The project spans an hour long providing many R&B tracks displaying Tiller’s singing capabilities, alongside a couple rap tracks where he displays his diversity as both a rapper and R&B singer.

Many of his R&B tracks tend to speak on the matters of his relationships with different women throughout his life, especially after the success of TRAPSOUL and having performed a series of live shows. In his first track "No Longer Friends", there's dialogue which can be heard between a girl and what sounds like her boyfriend, where the two are arguing over her having, and possibly displaying,  feelings for Tiller. She's being accused of seeing him while being with her boyfriend, but she tries to mask Tiller as "her brother."  Even in one of his later R&B tracks, "In Check", Bryson gave the following rhyme as his reason for the album taking so long to be made: "Album overdue| You would find it hard to focus too| If you met the women I have| Hard not to get sidetracked." He also shows and expresses himself to another girl, who apparently smokes and drinks often, by saying "I'm the only drug you need to get you through it" in the chorus of "Don't Get Too High."

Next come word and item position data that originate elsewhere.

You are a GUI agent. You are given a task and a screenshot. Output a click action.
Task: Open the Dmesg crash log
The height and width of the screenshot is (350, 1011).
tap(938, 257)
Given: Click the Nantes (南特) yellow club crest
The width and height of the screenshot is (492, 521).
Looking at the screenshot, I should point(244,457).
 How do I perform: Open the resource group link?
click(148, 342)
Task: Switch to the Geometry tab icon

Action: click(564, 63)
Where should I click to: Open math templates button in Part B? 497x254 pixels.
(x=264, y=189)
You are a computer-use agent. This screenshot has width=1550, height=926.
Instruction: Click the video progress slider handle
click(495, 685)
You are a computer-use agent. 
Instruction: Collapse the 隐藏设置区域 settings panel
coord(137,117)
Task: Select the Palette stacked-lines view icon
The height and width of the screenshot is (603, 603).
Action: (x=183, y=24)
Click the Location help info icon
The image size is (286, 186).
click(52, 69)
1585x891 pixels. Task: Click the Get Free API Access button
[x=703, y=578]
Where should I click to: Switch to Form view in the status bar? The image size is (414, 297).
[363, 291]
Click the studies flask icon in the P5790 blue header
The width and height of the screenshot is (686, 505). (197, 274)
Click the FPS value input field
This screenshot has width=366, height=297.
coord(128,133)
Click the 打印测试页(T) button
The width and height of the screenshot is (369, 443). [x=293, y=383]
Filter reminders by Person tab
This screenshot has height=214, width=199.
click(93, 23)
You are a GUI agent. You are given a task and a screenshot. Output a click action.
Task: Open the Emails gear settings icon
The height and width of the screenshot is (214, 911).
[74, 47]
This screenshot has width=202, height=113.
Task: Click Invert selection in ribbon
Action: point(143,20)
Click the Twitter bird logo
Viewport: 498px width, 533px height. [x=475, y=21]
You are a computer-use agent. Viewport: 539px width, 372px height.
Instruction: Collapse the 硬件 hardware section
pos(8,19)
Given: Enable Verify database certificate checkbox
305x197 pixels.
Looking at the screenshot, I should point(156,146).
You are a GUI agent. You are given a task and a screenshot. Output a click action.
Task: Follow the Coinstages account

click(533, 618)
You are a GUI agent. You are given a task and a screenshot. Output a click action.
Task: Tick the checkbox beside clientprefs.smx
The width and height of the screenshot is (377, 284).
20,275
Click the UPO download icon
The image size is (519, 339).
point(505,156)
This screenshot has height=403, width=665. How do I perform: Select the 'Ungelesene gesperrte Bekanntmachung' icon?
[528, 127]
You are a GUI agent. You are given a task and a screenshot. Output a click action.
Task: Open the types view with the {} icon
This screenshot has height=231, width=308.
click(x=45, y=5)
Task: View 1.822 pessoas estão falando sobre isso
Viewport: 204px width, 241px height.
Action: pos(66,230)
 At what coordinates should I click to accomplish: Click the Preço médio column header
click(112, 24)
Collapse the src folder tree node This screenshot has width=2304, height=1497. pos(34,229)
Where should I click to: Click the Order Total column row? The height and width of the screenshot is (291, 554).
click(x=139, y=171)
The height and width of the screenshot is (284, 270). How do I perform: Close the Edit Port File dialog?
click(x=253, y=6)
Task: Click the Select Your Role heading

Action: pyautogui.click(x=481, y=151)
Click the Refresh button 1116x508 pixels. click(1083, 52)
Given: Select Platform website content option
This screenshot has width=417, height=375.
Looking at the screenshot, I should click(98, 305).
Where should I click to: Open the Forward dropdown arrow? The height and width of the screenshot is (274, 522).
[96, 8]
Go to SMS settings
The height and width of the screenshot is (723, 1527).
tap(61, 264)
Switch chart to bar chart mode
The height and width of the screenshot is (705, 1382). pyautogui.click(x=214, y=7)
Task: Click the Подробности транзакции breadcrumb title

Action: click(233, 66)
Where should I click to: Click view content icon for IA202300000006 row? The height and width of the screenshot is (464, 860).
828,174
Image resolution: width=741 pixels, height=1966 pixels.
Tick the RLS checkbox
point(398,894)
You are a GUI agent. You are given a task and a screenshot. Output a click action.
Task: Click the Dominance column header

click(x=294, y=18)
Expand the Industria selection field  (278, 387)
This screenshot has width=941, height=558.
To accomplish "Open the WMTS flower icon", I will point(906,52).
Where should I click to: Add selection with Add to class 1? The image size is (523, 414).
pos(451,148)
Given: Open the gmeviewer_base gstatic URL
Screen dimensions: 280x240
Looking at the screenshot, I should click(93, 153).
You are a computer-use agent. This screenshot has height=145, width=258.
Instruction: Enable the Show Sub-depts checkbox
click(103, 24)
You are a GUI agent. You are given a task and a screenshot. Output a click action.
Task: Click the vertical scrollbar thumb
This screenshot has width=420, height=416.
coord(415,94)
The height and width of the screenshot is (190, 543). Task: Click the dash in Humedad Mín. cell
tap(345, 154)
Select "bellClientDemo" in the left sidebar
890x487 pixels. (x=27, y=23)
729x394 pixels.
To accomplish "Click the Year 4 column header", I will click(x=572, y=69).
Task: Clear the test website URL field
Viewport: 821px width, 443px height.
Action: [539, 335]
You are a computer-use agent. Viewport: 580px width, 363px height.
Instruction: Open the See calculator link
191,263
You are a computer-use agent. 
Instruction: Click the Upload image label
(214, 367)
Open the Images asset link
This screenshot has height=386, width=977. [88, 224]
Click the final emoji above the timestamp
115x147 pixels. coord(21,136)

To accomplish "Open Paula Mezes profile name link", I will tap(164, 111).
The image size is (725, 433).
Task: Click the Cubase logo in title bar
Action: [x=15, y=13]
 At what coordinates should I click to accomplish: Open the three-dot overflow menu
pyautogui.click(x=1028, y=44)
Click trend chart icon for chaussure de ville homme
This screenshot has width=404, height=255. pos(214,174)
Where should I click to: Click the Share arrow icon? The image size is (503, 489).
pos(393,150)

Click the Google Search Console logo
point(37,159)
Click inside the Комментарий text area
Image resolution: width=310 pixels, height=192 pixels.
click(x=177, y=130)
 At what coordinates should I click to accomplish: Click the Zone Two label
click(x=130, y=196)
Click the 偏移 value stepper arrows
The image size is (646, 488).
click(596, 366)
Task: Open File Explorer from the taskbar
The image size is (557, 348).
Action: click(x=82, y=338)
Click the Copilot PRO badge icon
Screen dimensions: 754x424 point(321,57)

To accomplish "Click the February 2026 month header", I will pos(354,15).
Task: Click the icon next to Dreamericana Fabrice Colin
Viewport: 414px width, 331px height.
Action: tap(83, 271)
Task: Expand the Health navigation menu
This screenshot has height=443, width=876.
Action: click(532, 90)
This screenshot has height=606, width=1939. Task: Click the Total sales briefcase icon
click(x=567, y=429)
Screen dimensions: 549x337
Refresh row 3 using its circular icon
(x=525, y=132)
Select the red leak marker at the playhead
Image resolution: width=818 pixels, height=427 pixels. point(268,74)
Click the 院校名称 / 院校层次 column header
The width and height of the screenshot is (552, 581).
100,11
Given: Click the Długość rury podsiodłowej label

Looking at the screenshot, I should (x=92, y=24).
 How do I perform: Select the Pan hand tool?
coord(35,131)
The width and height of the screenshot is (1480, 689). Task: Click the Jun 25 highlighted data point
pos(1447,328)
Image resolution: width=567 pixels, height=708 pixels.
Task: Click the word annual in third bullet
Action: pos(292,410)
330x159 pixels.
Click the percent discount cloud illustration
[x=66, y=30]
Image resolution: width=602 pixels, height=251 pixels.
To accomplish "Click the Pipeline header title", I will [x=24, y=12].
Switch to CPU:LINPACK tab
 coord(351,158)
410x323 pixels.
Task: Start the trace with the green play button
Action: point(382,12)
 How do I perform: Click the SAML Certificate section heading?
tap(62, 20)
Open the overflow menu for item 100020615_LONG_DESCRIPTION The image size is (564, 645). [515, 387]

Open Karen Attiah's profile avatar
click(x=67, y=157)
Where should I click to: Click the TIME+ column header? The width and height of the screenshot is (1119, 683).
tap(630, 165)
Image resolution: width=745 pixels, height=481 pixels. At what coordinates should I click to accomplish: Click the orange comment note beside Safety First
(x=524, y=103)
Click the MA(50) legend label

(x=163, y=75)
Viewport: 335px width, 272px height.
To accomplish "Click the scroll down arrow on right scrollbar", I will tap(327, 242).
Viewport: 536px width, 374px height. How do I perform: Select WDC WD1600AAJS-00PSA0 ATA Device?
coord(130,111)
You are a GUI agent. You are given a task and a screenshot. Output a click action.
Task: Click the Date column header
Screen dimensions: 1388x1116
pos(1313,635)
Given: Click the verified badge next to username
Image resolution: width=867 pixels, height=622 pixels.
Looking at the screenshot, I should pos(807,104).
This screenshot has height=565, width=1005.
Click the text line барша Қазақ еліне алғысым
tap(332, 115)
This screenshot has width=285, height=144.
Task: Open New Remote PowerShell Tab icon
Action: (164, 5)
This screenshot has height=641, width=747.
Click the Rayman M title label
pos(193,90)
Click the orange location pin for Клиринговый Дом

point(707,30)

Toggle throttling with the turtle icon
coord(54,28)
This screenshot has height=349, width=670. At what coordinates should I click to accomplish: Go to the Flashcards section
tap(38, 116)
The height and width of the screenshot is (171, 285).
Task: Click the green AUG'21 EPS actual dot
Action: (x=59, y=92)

True To Self also delivers Bryson's first released attempt at making an afrobeat-styled song with "Run Me Dry." With fellow artists like artists Drake and Tory Lanez, to name a few, who've also taken a similar route at some point, Tiller, unlike the others, took a more melodic tone with this track. It delivers a more rhythmic and relaxed vibe to it, yet it's still very capable of being a good party starter.

In "Blowing Smoke" however, there's no real sense of creativity in the lyrical structure of the song. Attempting to once again blur the lines of singer and rapper, Tiller provides a catchy chorus, but verses that aren't really anything for taking notes as inspiration for your next mixtape. What is really worth checking out is "Money Problems/Benz Truck." Being one of the one of the better tracks on the album, it delivers both lyrically and melodically. This is something worth the 5-minute run time, offering something worthy of car stereo blazing for sure. Add to that a DJ scratch near the end of the song, it just makes the track more entertaining and interesting.  

Tracks such as "Teach Me a Lesson" and "Something Tells Me," alongside the many other R&B works found on the album, are Tiller's way of reclaiming himself as an R&B artist, taking a more 90s approach to them.

From listening to this album, one can tell that Bryson's latest work is more so catered towards appealing to a much larger and more mainstream audience than those who've praised his work and sat by desperately awaiting this album to drop. With tracks like "Run Me Dry" and "Blowing Smoke" it's pretty clear to see that.

Although the album has some noteworthy tracks, it's hard to say that this album was something extremely different to what's already out there by other artists. However, it's fair to say that this can be due to the current album's highly praised predecessor, alongside True To Self's heavy track weight, and its high anticipation due to Tiller's almost two year  hiatus, that really caused this album to not be accepted as something amazing, but still appreciated.